**PROBLEM TO WORK ON:** Make an exact copy, from the records below, of the lines from the line containing "Viewport: 740px width, 456px height." to the line containing "The image size", both lines included, excluding pictures.

**ENTRIES PROVIDED:**
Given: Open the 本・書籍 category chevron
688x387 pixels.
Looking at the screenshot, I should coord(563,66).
* * *
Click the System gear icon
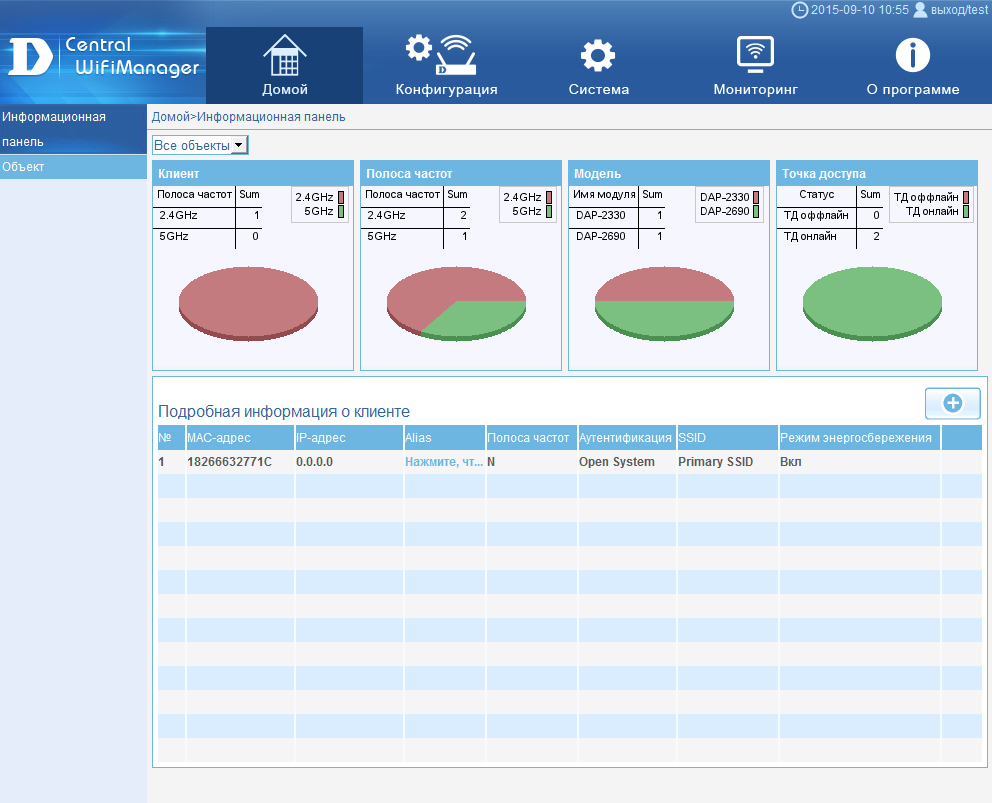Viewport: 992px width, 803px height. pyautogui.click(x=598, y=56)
==
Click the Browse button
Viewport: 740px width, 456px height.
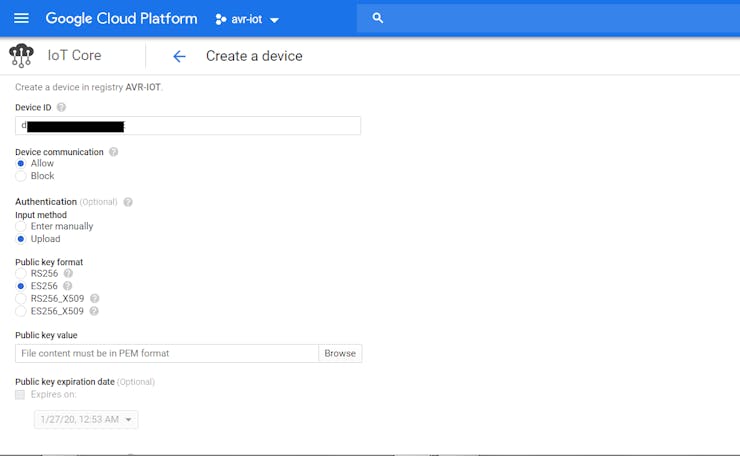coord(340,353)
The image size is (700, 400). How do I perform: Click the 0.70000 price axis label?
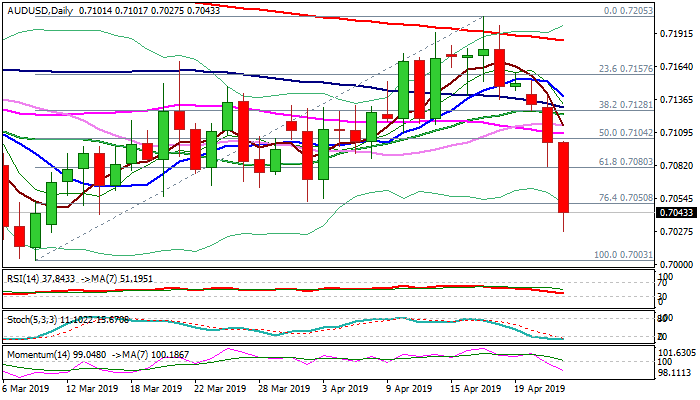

**SOLUTION FOR THIS EXERCISE:**
Viewport: 740px width, 456px height.
coord(340,353)
The image size is (700, 400). How do I perform: Click the 0.70000 price axis label?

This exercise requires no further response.